### [Work task]
From the entries that follow, copy exactly the lines beginning at the line holding "This screenshot has width=1084, height=1063." and continuing through the line holding "The width and height of the screenshot is (411, 371).".

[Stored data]
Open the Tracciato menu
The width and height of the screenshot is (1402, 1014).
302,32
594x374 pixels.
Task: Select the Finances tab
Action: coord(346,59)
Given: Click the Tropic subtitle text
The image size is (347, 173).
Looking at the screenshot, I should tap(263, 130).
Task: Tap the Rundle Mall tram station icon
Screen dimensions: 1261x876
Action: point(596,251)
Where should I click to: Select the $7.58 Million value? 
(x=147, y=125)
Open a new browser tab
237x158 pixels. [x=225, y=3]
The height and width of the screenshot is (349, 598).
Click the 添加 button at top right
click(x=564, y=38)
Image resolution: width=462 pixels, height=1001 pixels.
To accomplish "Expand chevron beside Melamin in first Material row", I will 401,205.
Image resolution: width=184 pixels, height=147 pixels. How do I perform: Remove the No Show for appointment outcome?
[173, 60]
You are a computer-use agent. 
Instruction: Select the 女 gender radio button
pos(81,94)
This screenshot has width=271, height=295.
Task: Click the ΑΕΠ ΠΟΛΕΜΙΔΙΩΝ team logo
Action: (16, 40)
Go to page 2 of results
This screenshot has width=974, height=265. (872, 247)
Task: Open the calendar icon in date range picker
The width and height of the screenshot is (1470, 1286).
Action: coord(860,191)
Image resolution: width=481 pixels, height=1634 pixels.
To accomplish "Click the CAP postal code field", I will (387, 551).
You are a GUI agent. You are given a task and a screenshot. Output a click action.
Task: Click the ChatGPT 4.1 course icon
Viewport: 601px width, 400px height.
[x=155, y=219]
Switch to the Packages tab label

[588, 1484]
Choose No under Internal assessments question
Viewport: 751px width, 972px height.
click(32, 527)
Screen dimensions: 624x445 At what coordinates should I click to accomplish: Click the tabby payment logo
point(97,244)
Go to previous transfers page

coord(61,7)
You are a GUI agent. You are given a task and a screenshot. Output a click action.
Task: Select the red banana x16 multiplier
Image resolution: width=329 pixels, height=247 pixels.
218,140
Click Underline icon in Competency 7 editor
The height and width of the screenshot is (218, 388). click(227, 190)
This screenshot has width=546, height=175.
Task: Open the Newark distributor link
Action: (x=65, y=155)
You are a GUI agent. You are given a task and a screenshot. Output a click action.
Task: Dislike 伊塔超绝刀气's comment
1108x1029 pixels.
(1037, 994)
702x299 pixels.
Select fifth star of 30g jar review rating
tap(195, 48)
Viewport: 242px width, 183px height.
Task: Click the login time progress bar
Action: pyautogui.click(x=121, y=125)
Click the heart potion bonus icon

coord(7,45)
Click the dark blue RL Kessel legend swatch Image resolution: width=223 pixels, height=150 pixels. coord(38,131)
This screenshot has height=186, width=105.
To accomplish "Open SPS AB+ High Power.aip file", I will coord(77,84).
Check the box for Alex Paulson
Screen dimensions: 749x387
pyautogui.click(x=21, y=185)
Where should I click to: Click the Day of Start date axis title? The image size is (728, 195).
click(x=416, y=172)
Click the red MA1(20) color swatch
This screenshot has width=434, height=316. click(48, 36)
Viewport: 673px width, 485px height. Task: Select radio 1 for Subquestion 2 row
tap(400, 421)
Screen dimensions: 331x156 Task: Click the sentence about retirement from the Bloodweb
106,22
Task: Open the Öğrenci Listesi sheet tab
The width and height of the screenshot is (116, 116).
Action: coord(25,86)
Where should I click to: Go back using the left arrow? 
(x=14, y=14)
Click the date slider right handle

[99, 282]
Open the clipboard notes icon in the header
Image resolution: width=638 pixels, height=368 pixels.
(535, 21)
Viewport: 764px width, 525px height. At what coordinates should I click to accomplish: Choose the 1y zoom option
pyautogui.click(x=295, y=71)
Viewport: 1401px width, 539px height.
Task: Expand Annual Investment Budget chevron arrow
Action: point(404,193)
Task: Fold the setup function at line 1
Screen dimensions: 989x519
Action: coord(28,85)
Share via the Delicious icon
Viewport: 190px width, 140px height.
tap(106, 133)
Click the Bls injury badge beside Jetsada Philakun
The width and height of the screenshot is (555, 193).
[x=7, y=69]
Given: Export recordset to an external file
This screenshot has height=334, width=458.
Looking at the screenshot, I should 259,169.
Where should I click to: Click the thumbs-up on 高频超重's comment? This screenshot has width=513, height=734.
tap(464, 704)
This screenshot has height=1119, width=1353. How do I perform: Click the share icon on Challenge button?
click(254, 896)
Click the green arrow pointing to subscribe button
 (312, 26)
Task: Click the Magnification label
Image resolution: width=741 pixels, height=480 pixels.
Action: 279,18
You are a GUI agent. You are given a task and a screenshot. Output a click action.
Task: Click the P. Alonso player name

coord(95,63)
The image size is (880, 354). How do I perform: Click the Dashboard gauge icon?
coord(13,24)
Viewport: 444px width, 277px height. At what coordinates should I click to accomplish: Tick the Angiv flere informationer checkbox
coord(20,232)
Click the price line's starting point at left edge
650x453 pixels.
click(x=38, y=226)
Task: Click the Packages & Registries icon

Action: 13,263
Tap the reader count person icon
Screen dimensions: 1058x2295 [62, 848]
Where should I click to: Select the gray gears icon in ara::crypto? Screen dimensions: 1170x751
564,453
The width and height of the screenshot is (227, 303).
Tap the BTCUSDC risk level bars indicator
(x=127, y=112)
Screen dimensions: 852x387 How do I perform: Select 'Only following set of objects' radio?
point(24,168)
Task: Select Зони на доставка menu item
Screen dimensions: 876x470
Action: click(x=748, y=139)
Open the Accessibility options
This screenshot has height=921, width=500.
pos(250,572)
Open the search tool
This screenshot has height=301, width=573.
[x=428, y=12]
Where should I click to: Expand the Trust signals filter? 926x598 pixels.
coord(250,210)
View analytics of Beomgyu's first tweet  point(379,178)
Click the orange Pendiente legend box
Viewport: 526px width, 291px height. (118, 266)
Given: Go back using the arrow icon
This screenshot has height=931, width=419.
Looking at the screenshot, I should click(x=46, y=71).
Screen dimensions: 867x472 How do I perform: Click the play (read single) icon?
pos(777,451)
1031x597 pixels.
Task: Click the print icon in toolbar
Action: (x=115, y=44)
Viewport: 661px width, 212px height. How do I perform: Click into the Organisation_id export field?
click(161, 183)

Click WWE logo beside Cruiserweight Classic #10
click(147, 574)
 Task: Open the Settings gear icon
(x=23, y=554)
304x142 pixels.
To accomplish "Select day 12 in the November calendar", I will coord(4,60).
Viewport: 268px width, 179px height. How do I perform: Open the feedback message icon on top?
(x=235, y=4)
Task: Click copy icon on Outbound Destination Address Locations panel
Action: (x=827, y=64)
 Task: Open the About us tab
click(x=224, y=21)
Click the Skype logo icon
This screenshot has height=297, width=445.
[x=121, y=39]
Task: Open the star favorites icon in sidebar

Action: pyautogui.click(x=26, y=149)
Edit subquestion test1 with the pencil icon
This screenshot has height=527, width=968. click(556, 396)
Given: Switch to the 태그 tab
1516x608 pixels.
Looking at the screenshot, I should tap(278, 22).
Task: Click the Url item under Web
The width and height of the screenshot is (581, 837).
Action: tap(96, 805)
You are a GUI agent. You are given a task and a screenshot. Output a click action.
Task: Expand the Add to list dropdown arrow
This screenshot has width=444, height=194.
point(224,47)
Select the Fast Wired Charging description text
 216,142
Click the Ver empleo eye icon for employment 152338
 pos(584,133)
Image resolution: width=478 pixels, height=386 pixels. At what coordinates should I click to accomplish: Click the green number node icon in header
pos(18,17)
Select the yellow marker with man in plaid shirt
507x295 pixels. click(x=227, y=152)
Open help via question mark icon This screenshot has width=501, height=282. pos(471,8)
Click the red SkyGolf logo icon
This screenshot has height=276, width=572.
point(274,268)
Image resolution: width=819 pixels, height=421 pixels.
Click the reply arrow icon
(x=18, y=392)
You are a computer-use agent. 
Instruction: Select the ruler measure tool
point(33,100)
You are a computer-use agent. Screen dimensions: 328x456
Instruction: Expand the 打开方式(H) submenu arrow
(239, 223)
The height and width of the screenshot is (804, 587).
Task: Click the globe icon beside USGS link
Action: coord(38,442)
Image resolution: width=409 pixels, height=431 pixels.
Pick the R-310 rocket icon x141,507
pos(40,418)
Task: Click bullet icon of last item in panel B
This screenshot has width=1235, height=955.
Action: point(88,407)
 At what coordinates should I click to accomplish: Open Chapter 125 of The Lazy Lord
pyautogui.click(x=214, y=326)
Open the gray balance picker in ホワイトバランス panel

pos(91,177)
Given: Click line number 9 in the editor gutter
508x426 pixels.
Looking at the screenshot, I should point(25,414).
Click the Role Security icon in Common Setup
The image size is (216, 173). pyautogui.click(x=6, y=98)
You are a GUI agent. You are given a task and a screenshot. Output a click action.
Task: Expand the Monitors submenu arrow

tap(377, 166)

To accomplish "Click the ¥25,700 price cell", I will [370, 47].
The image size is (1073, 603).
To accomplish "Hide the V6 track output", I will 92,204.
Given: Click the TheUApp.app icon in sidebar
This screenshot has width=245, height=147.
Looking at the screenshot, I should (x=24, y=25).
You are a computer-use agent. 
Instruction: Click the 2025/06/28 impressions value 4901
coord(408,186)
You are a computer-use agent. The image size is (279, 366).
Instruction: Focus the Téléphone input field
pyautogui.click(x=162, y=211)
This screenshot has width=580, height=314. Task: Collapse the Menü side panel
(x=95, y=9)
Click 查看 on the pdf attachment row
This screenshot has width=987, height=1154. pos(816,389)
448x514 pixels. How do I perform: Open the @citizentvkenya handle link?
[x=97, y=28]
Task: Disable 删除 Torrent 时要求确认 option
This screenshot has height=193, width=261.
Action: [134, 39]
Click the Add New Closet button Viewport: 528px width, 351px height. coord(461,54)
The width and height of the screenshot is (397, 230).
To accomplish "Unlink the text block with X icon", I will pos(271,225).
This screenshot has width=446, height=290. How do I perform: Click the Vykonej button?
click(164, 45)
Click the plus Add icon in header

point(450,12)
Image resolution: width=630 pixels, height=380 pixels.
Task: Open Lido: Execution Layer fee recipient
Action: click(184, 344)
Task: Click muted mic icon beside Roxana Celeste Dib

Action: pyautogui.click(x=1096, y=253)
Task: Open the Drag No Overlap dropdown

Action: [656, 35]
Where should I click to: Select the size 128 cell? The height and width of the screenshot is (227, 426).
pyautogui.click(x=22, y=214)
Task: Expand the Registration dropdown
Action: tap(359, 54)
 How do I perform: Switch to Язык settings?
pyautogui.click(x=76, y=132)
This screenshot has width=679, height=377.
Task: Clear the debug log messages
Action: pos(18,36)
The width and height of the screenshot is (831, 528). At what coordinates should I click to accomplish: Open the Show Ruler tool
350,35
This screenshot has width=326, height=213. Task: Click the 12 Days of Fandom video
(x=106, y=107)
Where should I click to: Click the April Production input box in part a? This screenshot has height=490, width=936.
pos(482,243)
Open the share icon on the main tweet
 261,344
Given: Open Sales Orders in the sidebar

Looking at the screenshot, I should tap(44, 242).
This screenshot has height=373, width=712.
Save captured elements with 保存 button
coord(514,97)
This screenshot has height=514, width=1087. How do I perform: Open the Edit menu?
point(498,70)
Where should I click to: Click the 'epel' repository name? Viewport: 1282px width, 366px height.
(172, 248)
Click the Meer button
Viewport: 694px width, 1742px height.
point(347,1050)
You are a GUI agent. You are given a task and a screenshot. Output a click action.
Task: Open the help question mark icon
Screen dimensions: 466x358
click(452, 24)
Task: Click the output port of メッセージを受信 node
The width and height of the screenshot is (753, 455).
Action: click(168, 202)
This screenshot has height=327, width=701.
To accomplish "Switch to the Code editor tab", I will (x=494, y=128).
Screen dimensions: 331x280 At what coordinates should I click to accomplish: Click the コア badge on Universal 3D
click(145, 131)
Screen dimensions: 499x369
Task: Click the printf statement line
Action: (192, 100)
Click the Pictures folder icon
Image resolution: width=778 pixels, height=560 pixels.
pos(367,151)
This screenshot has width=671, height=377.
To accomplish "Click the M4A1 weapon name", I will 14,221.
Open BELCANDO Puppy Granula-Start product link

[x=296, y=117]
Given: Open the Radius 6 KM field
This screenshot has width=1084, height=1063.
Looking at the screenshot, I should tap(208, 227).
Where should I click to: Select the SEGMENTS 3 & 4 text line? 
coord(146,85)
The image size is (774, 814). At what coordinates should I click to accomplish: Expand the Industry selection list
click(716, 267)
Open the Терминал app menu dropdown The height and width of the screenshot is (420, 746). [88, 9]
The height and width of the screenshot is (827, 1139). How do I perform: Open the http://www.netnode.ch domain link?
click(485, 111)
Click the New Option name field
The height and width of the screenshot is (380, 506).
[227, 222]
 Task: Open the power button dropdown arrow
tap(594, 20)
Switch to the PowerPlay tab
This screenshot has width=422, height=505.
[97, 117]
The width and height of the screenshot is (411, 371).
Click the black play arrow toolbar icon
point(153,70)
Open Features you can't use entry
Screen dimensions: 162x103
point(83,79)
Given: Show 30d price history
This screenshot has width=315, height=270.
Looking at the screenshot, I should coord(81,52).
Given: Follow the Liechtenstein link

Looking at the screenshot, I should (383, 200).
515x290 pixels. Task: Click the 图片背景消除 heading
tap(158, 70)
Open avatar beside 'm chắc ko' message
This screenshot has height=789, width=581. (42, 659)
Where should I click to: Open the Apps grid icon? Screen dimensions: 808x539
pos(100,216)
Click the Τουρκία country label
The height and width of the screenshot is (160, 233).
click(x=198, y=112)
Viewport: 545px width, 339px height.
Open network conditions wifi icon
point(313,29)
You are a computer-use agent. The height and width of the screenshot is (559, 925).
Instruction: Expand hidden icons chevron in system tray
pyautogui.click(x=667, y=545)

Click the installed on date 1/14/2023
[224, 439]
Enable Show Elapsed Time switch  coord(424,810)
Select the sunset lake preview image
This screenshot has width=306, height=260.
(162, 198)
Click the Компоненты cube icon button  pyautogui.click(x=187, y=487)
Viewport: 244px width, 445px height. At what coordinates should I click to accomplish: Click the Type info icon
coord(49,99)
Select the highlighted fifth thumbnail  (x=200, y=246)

### [Exercise result]
This screenshot has width=1084, height=1063.
Looking at the screenshot, I should tap(208, 227).
Where should I click to: Select the SEGMENTS 3 & 4 text line? 
coord(146,85)
The image size is (774, 814). At what coordinates should I click to accomplish: Expand the Industry selection list
click(716, 267)
Open the Терминал app menu dropdown The height and width of the screenshot is (420, 746). [88, 9]
The height and width of the screenshot is (827, 1139). How do I perform: Open the http://www.netnode.ch domain link?
click(485, 111)
Click the New Option name field
The height and width of the screenshot is (380, 506).
[227, 222]
 Task: Open the power button dropdown arrow
tap(594, 20)
Switch to the PowerPlay tab
This screenshot has width=422, height=505.
[97, 117]
The width and height of the screenshot is (411, 371).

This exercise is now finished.